Cottbus (dpa) - 30.10.2008, 15:51 Uhr
Energie-Trainer Bojan Prasnikar weist die Vorwürfe zurück.
Nach den Debatten um mangelnde Fitness und zu hartes Training beim Fußball-Bundesligisten Energie Cottbus hat sich Trainer Bojan Prasnikar vehement verteidigt und dabei Anleihe bei Giovanni Trapattoni genommen.
«Die Punkte kommen nicht von allein oder durch den lieben Gott, wir müssen sie uns verdienen. Wir haben nur dann eine Chance, wenn wir hart arbeiten», wetterte der Slowene und setzte zu einem Monolog an. «Einige denken, es geht mit wenig Training, nur Relaxen, nur Urlaub», sagte Prasnikar, dessen Trainingsmethoden nach dem schwachen Saisonstart der Lausitzer in die Diskussion gekommen waren.
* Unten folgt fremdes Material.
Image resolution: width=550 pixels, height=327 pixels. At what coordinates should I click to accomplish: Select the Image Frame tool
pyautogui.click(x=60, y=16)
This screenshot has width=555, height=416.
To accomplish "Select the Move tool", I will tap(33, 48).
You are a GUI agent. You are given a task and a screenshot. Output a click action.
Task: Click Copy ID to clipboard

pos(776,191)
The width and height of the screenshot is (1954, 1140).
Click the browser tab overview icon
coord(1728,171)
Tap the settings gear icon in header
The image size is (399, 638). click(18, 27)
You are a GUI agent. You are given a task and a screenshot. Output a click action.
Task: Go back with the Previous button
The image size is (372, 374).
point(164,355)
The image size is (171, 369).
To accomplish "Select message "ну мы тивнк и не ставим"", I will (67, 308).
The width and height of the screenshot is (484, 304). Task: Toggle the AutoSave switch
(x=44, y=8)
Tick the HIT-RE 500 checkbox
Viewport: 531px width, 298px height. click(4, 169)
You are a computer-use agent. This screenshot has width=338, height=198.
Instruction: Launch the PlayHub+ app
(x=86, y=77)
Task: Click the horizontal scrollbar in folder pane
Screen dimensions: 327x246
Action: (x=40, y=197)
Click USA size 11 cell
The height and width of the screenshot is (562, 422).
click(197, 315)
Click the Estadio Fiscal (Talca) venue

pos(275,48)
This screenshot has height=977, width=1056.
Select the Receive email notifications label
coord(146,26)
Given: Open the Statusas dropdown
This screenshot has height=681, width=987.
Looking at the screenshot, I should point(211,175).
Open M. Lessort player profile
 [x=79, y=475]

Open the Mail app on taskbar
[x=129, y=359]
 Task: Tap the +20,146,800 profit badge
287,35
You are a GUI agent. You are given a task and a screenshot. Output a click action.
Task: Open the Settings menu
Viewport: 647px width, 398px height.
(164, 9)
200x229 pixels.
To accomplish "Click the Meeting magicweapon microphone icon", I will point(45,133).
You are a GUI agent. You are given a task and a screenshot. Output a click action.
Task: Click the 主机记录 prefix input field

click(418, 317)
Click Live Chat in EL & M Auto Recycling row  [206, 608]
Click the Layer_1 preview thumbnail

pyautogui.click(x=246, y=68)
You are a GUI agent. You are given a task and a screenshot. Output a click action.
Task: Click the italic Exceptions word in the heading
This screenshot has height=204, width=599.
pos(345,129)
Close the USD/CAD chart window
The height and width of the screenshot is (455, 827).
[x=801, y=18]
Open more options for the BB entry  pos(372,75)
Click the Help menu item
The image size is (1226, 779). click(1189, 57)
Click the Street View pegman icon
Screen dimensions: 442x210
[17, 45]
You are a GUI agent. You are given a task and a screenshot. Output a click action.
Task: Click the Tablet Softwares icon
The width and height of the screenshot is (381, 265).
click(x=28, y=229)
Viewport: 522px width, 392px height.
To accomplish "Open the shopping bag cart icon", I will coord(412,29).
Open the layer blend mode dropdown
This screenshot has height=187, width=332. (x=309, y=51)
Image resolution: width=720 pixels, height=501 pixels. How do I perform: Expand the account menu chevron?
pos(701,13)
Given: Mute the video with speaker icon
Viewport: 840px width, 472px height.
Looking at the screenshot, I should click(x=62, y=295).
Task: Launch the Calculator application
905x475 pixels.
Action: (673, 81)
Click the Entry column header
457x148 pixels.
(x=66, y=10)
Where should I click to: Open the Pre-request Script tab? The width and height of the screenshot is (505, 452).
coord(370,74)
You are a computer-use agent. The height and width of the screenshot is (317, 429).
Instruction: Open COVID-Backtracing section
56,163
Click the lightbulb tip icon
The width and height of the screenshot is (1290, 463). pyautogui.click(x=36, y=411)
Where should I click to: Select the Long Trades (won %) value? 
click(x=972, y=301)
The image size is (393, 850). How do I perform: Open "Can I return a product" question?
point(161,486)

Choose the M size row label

Mit sechs Punkten stehen die Lausitzer nach zehn Spieltagen am Tabellenende. Auch aus der Mannschaft hatte es Zweifel an der körperlichen Leistungsfähigkeit gegeben. Zu Hause sind die Cottbuser noch ohne Sieg, nun kommt Schalke 04 ins Stadion der Freundschaft. «Ich weiß ganz genau, was wir für die Bundesliga brauchen», betonte Prasnikar.
Trapattoni hatte in seine Wutrede als Bayern-Coach vor zehn Jahren getobt: «Ein Trainer ist nicht ein Idiot. Ein Trainer sehen, was passieren in Platz.» Prasnikar blieb etwas ruhiger, aber bestimmt: Man könne in der Bundesliga nicht zu viel trainieren, sondern nur zu wenig. Gegen Schalke muss der Energie-Coach erneut einige wichtige Spieler ersetzen.